- EXERCISE INSTRUCTIONS
Your copy should match the entries exactly, with the pictures left out.

_ _ _

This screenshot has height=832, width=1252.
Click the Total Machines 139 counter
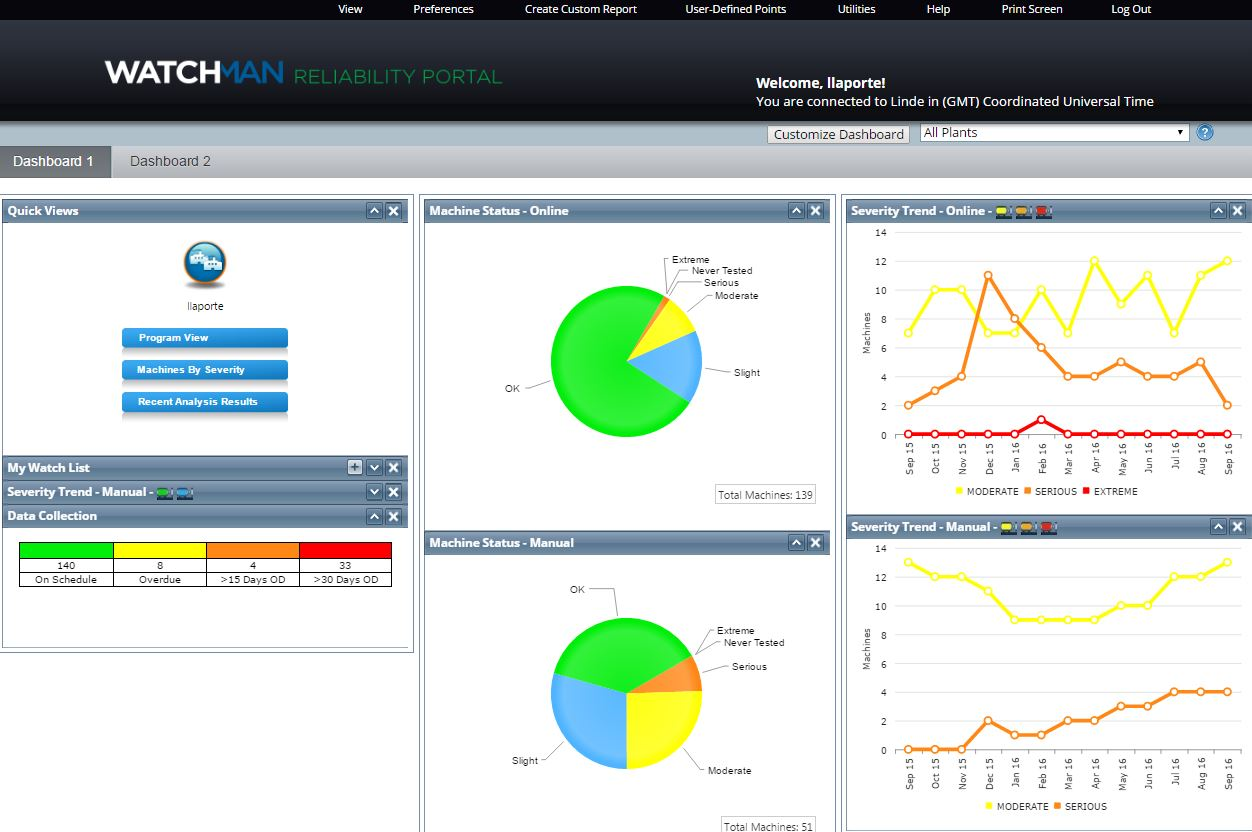pyautogui.click(x=764, y=494)
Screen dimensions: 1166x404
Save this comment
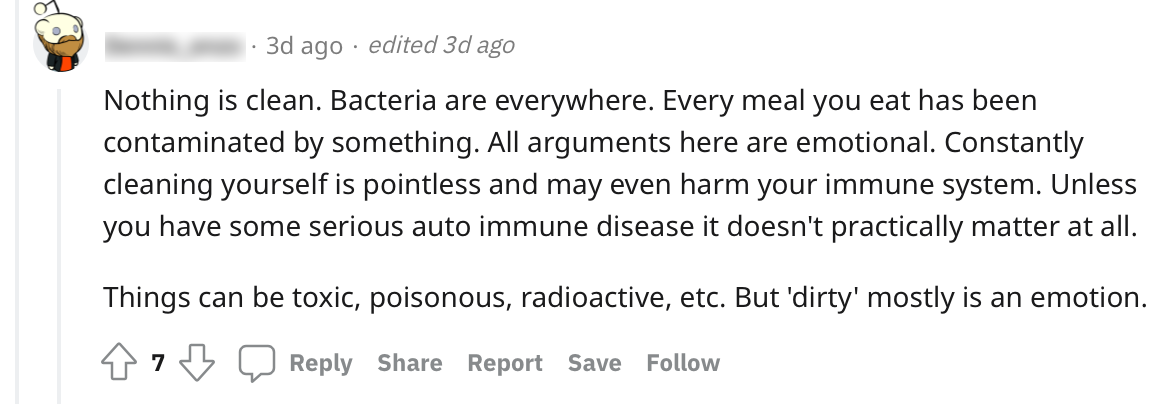click(594, 363)
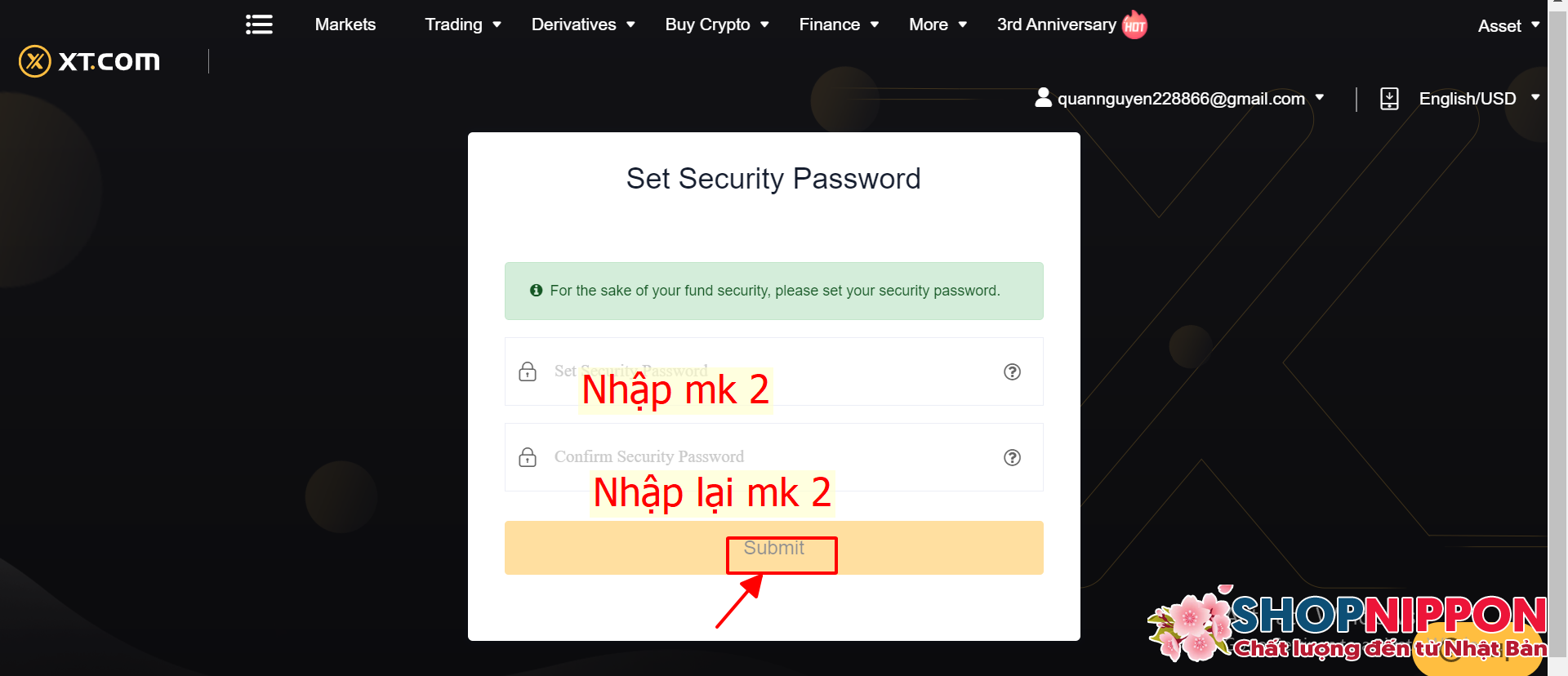Open the Buy Crypto dropdown
The image size is (1568, 676).
tap(717, 24)
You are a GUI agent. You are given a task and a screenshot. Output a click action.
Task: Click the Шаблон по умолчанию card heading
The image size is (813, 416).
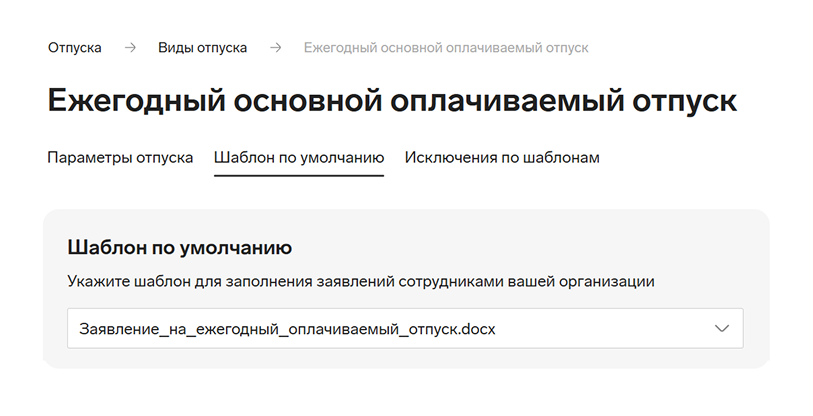click(180, 247)
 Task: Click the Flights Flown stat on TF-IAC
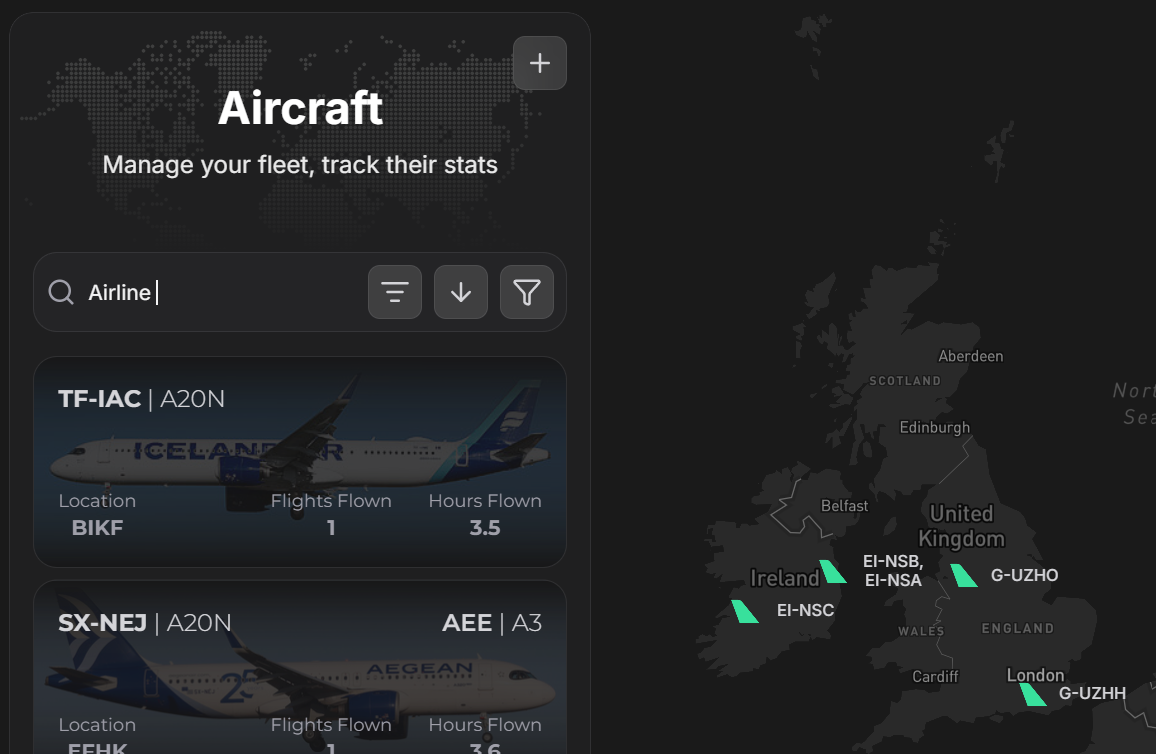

_ _ _

- EXERCISE ANSWER
This screenshot has height=832, width=1252.
Click the Total Machines 139 counter
pyautogui.click(x=764, y=494)
Screen dimensions: 1166x404
Save this comment
click(594, 363)
Open the Buy Crypto dropdown
The image size is (1568, 676).
tap(717, 24)
You are a GUI agent. You are given a task and a screenshot. Output a click action.
Task: Click the Шаблон по умолчанию card heading
The image size is (813, 416).
click(180, 247)
 Task: Click the Flights Flown stat on TF-IAC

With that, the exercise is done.